Records in a dataset
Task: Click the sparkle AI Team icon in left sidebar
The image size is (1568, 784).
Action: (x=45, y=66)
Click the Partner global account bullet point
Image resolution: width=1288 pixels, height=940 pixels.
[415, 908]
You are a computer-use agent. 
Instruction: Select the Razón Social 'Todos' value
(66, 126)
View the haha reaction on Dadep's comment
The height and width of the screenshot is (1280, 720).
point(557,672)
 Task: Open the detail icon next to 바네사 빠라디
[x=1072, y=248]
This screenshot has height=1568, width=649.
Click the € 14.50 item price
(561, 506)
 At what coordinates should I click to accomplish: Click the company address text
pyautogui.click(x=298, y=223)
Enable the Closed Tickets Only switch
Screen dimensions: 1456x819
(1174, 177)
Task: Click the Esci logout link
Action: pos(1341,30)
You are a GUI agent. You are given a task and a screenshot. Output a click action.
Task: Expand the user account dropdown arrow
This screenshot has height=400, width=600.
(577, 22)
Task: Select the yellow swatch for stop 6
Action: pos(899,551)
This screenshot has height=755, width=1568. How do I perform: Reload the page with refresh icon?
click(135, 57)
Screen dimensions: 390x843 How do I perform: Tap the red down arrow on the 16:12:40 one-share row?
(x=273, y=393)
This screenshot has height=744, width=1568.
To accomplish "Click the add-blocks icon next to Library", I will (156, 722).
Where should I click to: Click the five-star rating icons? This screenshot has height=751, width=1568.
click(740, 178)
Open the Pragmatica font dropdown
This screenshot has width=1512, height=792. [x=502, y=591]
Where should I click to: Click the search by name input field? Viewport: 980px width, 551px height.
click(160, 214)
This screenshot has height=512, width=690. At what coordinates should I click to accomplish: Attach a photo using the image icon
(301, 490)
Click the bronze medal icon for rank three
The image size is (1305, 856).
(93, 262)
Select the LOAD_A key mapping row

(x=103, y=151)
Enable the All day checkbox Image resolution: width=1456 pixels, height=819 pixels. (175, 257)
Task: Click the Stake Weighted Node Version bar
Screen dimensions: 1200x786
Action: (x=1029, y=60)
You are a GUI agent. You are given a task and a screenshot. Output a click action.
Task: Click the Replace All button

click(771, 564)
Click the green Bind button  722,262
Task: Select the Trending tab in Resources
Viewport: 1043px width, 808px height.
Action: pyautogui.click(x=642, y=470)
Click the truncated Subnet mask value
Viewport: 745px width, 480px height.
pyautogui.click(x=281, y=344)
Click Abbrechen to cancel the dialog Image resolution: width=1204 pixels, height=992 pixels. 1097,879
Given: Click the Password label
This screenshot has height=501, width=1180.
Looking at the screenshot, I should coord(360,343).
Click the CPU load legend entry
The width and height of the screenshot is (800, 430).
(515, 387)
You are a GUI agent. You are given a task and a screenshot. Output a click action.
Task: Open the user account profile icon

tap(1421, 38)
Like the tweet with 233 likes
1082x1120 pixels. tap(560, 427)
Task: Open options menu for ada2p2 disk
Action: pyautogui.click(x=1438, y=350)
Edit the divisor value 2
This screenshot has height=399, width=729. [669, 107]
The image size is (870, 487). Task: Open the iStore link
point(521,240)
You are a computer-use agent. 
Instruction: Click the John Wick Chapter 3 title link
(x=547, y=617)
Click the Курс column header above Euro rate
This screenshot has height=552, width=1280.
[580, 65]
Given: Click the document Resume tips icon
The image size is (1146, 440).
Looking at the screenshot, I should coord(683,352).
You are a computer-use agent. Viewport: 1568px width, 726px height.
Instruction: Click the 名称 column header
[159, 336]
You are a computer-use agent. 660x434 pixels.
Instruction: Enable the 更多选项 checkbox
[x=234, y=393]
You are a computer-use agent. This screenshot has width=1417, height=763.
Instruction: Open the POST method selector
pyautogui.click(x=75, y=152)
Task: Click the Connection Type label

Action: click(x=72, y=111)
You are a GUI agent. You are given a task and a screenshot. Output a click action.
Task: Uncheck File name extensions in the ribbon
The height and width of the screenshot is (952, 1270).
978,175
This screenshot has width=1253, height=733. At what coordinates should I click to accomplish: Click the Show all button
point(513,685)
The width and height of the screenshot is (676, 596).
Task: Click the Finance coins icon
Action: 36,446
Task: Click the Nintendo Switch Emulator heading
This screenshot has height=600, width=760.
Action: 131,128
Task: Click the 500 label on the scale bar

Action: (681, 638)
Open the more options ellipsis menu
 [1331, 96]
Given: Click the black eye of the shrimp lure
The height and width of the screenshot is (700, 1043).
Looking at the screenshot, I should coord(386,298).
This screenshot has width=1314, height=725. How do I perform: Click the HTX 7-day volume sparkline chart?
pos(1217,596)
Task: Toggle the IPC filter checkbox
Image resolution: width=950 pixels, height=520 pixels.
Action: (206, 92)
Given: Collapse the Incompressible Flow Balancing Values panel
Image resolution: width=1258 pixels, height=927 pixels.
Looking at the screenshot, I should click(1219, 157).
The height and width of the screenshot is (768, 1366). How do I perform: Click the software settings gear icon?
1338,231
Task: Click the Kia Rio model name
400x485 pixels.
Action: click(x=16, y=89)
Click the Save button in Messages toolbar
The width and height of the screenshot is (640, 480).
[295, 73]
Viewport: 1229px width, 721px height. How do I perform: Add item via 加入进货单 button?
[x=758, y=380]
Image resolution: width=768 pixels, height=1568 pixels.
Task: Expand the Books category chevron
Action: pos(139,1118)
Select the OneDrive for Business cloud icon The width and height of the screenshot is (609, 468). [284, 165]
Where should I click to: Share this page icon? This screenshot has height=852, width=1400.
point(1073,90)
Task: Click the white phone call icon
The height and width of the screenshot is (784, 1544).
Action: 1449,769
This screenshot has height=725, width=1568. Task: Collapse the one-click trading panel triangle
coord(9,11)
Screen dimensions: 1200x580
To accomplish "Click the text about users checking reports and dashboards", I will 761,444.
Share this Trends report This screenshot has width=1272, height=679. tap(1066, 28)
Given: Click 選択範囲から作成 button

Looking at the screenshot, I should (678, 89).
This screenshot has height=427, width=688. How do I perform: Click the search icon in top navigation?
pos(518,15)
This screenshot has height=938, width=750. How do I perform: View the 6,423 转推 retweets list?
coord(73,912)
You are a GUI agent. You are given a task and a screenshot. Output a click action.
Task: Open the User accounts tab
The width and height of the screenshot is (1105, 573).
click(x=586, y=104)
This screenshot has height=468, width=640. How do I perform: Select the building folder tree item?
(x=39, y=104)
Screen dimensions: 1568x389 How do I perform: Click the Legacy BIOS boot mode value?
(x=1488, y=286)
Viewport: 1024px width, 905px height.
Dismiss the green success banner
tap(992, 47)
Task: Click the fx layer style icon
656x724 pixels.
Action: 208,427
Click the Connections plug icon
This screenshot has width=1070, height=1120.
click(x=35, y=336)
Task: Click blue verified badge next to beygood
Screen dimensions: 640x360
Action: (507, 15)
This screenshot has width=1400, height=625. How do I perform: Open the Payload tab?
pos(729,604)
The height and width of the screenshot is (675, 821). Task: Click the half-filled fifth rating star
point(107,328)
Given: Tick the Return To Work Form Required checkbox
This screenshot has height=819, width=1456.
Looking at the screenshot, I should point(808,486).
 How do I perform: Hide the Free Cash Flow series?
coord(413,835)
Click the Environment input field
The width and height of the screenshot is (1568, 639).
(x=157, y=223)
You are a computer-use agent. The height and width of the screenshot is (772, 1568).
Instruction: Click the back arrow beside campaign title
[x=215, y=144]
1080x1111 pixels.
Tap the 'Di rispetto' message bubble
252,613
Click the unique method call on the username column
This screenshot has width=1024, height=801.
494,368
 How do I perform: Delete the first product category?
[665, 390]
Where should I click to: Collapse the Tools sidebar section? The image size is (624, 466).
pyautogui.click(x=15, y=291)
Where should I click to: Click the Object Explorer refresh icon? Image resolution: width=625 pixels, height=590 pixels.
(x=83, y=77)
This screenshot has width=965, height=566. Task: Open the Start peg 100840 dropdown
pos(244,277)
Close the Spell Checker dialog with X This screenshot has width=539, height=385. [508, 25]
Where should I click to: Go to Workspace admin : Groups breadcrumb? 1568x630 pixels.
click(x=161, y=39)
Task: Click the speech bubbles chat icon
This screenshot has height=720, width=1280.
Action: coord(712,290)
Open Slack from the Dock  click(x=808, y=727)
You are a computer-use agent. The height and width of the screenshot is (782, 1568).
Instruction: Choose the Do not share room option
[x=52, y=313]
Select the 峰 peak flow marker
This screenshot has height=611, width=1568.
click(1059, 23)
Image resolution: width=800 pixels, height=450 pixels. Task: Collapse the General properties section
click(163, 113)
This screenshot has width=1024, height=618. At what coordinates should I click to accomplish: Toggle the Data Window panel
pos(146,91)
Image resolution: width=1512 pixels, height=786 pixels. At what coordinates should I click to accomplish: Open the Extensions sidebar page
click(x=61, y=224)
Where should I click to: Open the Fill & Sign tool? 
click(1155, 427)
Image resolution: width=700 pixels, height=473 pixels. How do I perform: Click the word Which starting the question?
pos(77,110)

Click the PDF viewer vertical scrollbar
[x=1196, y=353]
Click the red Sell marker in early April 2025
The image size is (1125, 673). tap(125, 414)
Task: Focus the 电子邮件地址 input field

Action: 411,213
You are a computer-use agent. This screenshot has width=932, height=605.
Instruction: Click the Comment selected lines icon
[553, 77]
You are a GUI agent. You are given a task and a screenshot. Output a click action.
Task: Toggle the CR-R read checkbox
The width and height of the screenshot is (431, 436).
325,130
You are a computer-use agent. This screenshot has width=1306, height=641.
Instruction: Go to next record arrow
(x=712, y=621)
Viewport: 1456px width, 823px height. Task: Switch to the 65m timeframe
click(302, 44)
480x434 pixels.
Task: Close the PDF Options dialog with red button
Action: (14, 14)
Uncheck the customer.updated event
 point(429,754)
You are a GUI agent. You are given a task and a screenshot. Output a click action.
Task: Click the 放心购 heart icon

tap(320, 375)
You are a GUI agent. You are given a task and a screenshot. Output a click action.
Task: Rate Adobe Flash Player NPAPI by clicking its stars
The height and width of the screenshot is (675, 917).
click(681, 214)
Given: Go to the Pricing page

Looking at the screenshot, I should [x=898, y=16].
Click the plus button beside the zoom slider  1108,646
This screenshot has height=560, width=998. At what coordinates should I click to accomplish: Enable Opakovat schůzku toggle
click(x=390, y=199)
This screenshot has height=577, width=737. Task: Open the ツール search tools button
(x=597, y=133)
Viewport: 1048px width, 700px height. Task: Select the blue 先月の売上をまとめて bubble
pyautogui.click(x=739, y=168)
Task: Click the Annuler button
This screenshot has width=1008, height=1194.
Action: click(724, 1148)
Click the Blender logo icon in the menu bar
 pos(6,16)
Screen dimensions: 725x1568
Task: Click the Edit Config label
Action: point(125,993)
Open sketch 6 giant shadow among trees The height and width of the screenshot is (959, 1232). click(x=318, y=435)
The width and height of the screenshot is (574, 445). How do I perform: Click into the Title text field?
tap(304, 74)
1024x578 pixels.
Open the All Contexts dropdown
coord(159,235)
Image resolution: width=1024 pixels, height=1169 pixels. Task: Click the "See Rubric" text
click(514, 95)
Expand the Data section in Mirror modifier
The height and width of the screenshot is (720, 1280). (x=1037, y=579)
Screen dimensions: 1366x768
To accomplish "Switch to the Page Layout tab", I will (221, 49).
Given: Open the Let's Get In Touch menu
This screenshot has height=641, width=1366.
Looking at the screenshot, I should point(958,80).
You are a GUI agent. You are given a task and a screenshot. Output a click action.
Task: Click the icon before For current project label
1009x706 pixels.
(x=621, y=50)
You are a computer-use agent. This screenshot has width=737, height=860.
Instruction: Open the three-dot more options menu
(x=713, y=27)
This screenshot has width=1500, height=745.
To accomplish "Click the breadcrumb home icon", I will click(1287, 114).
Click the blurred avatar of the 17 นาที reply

Instructions for the task: Lay out the lines as a numbered list, from the line that contains "Select the LOAD_A key mapping row" up to and including the line that contains "Click Abbrechen to", and leave out any blank lines.

Output for this exercise:
1. Select the LOAD_A key mapping row
2. (x=103, y=151)
3. Enable the All day checkbox Image resolution: width=1456 pixels, height=819 pixels. (175, 257)
4. Task: Click the Stake Weighted Node Version bar
5. Screen dimensions: 1200x786
6. Action: (x=1029, y=60)
7. You are a GUI agent. You are given a task and a screenshot. Output a click action.
8. Task: Click the Replace All button
9. click(771, 564)
10. Click the green Bind button  722,262
11. Task: Select the Trending tab in Resources
12. Viewport: 1043px width, 808px height.
13. Action: pyautogui.click(x=642, y=470)
14. Click the truncated Subnet mask value
15. Viewport: 745px width, 480px height.
16. pyautogui.click(x=281, y=344)
17. Click Abbrechen to cancel the dialog Image resolution: width=1204 pixels, height=992 pixels. 1097,879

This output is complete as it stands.